### EXERCISE DETAILS
Every entry should be reproduced word for word.

### MATERIAL FOR THIS TASK
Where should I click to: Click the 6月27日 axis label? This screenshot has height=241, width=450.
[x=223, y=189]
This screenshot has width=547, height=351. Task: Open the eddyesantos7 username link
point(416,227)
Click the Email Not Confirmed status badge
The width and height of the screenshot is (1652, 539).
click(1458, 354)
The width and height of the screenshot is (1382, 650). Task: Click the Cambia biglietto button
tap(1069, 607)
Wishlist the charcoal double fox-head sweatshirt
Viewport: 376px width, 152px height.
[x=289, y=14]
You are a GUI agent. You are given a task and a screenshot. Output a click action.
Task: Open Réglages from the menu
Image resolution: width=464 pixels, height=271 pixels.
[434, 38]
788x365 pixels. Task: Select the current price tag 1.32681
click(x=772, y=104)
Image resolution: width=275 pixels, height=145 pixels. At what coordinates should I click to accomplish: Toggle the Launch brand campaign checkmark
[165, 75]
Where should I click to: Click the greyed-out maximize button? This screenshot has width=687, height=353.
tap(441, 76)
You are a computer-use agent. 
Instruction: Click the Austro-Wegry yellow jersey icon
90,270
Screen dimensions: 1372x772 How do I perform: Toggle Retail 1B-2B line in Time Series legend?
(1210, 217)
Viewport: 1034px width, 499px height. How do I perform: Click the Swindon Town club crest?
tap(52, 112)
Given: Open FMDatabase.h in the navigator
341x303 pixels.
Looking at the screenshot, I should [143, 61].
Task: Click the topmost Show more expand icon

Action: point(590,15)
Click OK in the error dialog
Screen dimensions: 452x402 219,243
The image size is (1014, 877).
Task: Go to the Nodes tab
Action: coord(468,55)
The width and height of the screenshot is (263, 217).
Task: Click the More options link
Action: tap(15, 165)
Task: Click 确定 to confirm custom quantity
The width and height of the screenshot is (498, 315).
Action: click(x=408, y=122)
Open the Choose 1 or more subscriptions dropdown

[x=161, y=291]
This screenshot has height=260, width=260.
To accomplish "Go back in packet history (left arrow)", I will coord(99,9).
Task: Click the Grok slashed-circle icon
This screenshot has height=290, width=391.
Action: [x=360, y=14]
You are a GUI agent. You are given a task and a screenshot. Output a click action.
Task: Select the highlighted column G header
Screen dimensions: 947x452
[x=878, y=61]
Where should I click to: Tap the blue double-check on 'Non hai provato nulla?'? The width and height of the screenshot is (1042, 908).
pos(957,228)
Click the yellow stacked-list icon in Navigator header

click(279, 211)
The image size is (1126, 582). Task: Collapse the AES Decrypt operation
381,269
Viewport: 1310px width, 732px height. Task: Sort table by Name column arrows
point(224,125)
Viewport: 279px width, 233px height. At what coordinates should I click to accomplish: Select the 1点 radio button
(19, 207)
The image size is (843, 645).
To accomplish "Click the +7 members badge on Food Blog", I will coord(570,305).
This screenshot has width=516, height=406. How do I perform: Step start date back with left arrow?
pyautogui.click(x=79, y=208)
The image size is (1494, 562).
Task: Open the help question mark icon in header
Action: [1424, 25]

### ANSWER TO THIS EXERCISE
Where should I click to: Click the 6月27日 axis label? This screenshot has height=241, width=450.
[x=223, y=189]
This screenshot has width=547, height=351. Task: Open the eddyesantos7 username link
point(416,227)
Click the Email Not Confirmed status badge
The width and height of the screenshot is (1652, 539).
click(1458, 354)
The width and height of the screenshot is (1382, 650). Task: Click the Cambia biglietto button
tap(1069, 607)
Wishlist the charcoal double fox-head sweatshirt
Viewport: 376px width, 152px height.
[x=289, y=14]
You are a GUI agent. You are given a task and a screenshot. Output a click action.
Task: Open Réglages from the menu
Image resolution: width=464 pixels, height=271 pixels.
[434, 38]
788x365 pixels. Task: Select the current price tag 1.32681
click(x=772, y=104)
Image resolution: width=275 pixels, height=145 pixels. At what coordinates should I click to accomplish: Toggle the Launch brand campaign checkmark
[165, 75]
Where should I click to: Click the greyed-out maximize button? This screenshot has width=687, height=353.
tap(441, 76)
You are a computer-use agent. 
Instruction: Click the Austro-Wegry yellow jersey icon
90,270
Screen dimensions: 1372x772 How do I perform: Toggle Retail 1B-2B line in Time Series legend?
(1210, 217)
Viewport: 1034px width, 499px height. How do I perform: Click the Swindon Town club crest?
tap(52, 112)
Given: Open FMDatabase.h in the navigator
341x303 pixels.
Looking at the screenshot, I should [143, 61].
Task: Click the topmost Show more expand icon

Action: point(590,15)
Click OK in the error dialog
Screen dimensions: 452x402 219,243
The image size is (1014, 877).
Task: Go to the Nodes tab
Action: coord(468,55)
The width and height of the screenshot is (263, 217).
Task: Click the More options link
Action: tap(15, 165)
Task: Click 确定 to confirm custom quantity
The width and height of the screenshot is (498, 315).
Action: click(x=408, y=122)
Open the Choose 1 or more subscriptions dropdown

[x=161, y=291]
This screenshot has height=260, width=260.
To accomplish "Go back in packet history (left arrow)", I will coord(99,9).
Task: Click the Grok slashed-circle icon
This screenshot has height=290, width=391.
Action: [x=360, y=14]
You are a GUI agent. You are given a task and a screenshot. Output a click action.
Task: Select the highlighted column G header
Screen dimensions: 947x452
[x=878, y=61]
Where should I click to: Tap the blue double-check on 'Non hai provato nulla?'? The width and height of the screenshot is (1042, 908).
pos(957,228)
Click the yellow stacked-list icon in Navigator header

click(279, 211)
The image size is (1126, 582). Task: Collapse the AES Decrypt operation
381,269
Viewport: 1310px width, 732px height. Task: Sort table by Name column arrows
point(224,125)
Viewport: 279px width, 233px height. At what coordinates should I click to accomplish: Select the 1点 radio button
(19, 207)
The image size is (843, 645).
To accomplish "Click the +7 members badge on Food Blog", I will coord(570,305).
This screenshot has width=516, height=406. How do I perform: Step start date back with left arrow?
pyautogui.click(x=79, y=208)
The image size is (1494, 562).
Task: Open the help question mark icon in header
Action: [1424, 25]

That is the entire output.